The complaint alleges that plaintiffs, as owners of a tract of land in Bacara, Ilocos Norte, have entered into a contract of tenancy with the defendants whereby by the latter were to irrigate and till the said land; that in a former action instituted by the defendants against these plaintiffs the latter were sentenced by this Supreme Court to pay a certain amount of damages for every agricultural season until the tenants (herein defendants), who had been excluded from the land, were allowed to return to work; that after paying the damages in said case, plaintiffs notified the defendants to return to work, but that the defendants, in violation of their tenancy contract and to the damage and prejudice of plaintiffs, refused to do so. The Complaint, therefore, prays for the judgment rescinding plaintiff's tenancy contract with the defendants and awarding damages to plaintiffs.

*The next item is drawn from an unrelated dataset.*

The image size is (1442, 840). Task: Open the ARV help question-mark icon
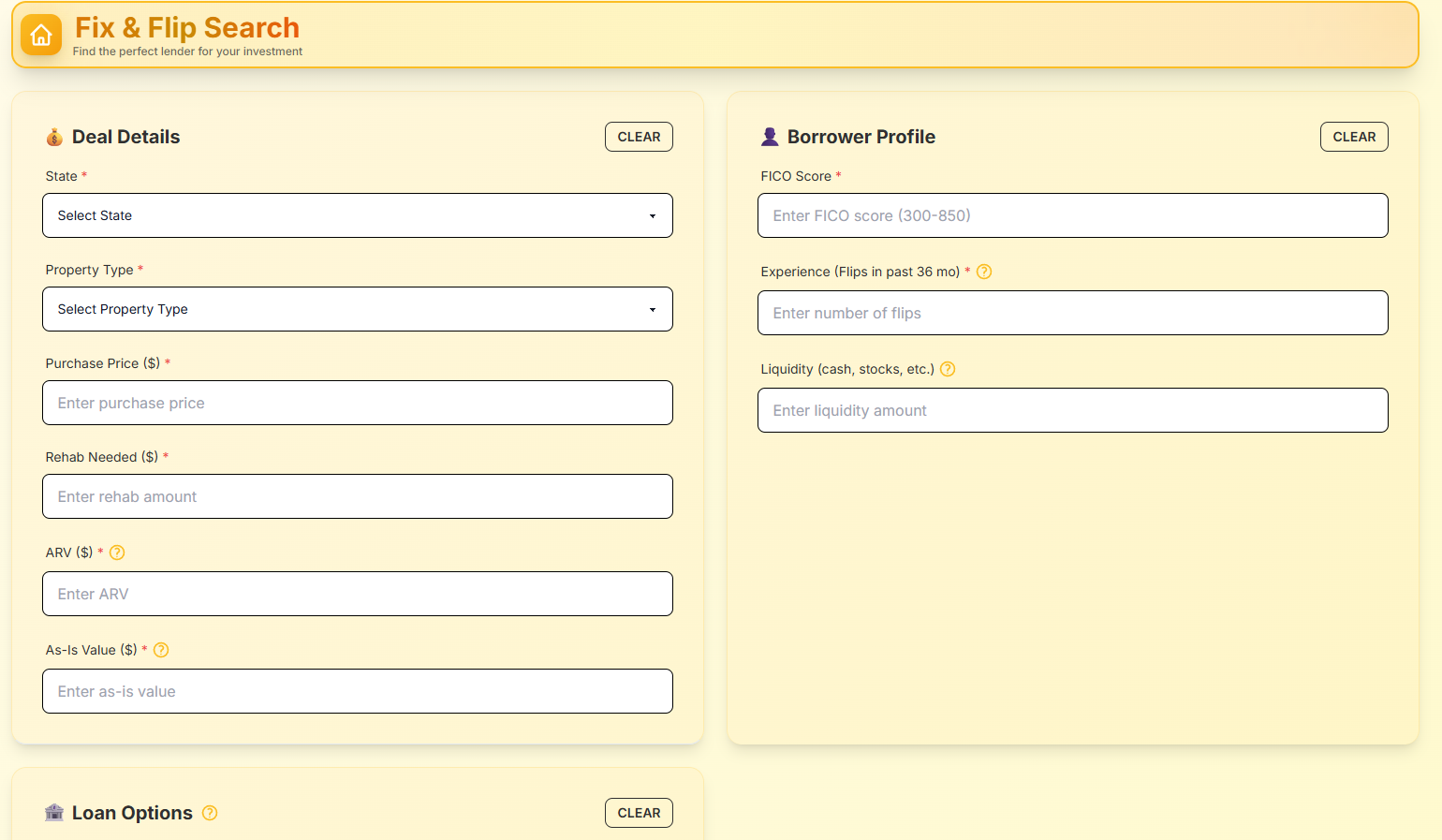[117, 553]
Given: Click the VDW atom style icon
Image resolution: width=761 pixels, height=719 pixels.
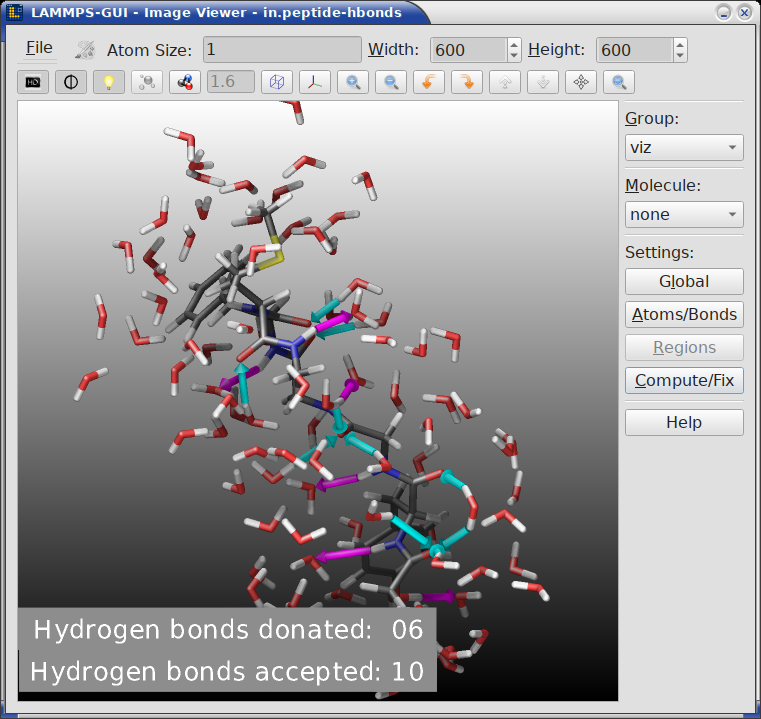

Before answering the complaint the defendants filed a motion for a bill of particulars. The motion was denied; but at the same time the court, motu propio, dismissed the case for lack of jurisdiction on the theory that an action for the recission of a tenancy contract should be disposed of in accordance with Commonwealth Act No. 461, as amended by Republic Act No. 44.

From this order the plaintiffs have appealed, contending in effect, that the lower Court erred (1) in dismissing the action without giving them an opportunity to amend their complaint and (2) in holding that it had no jurisdiction over the case and applying thereto the Acts above mentioned, which, according to them, are unconstitutional.

The appeal is without merit, Commonwealth Act No. 461 is entitled "An Act To Regualte the Relations between Landowner and tenant and to Provide for Compulsory Arbitration of any Controversy Arising Between Them," and, as amended by Commonwealth Act No. 608 and Republic Act No. 44, provides that in all cases where land is held under any system of tenancy, the tenant shall not be dispossessed of the land cultivated by him except for any of the causes mentioned in section 19 of Act No. 4054 or for any just cause, and without the approval of a representative of the Department of Justice. Applying this provision in the case of Ojo et al. vs. Jamito et al. 46 Off. Gaz., Supp., No. 11, p. 216 * we there held that, in granting special jurisdiction to the
Department of Justice to determine cases in which a tenant may be dispossessed by the landlord, the provision must be construed to have taken that jurisdiction out of the general jurisdiction of the Court of First Instance." The present action which has been brought for the express purpose of rescinding a tenancy contract, would if successful, result in excluding the tenants form the land which they have a right to till under said contract. It, therefore, comes within the purview of the statute and cannot be taken out of its operation just because damages are also asked and some question as to water rigth is said to be involved.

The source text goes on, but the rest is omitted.